Cette résistance, cette instauration progressive d’une “marginalité au centre” (aussi bien revendiquée que subie) constitue-t-elle désormais un véritable destin pour les Grottes ? Le futur des Grottes débouchera-t-il désormais sur un véritable projet alternatif (social, culturel et bâti) ou, en revanche, demeurera-t-il impensé, s’auto-générant progressivement, au fur et à mesure des formes variées de la résistance ? Comment cette résistance s’est-elle exprimée, aux niveaux architectural, urbanistique, esthétique, social, politique et des comportements ? Quelles tensions a-t-elle suscitées à l’échelle plus large de l’agencement de la ville ? Quelles solutions laisse-t-elle entrevoir ?

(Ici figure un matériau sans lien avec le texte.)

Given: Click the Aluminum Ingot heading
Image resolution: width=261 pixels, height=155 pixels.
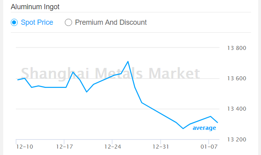Looking at the screenshot, I should point(35,7).
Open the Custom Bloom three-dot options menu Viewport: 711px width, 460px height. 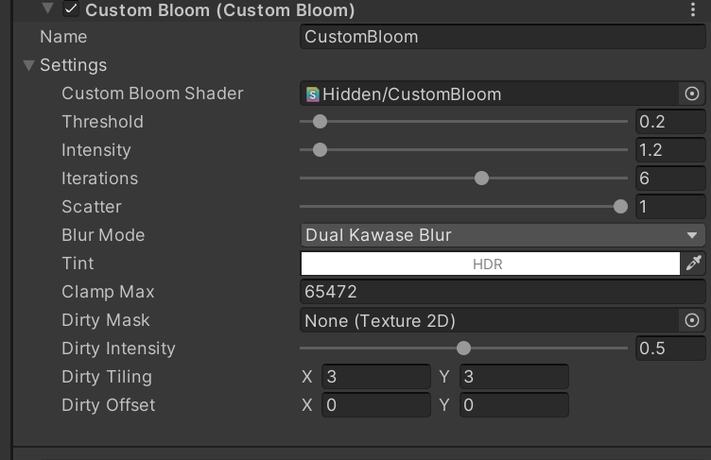(x=694, y=10)
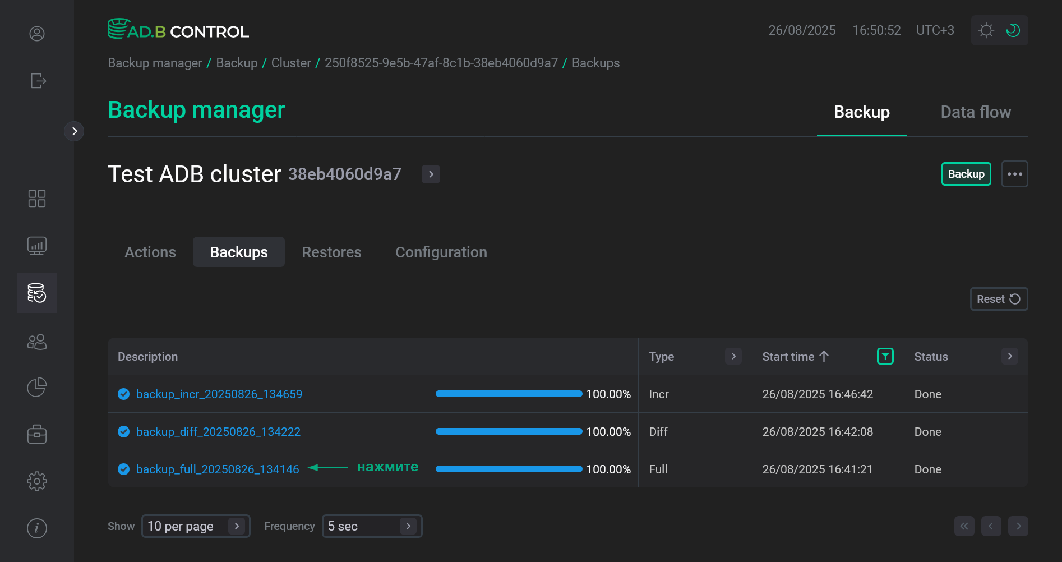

Cette instauration progressive d’une “marginalité au centre” constitue-t-elle désormais un véritable destin pour les Grottes ?
Ces questions sont à l’origine du présent projet de recherche et de publication, initié par la Fondation Braillard Architectes et conçu par des chercheurs universitaires qui sont également des habitants genevois, concernés par les problématiques de développement urbain et régional de leur ville, telles que la pénurie de logement et l’augmentation exponentielle du trafic pendulaire. Comment devrait se jouer le destin du “village” des Grottes, sur fond de ces problématiques ?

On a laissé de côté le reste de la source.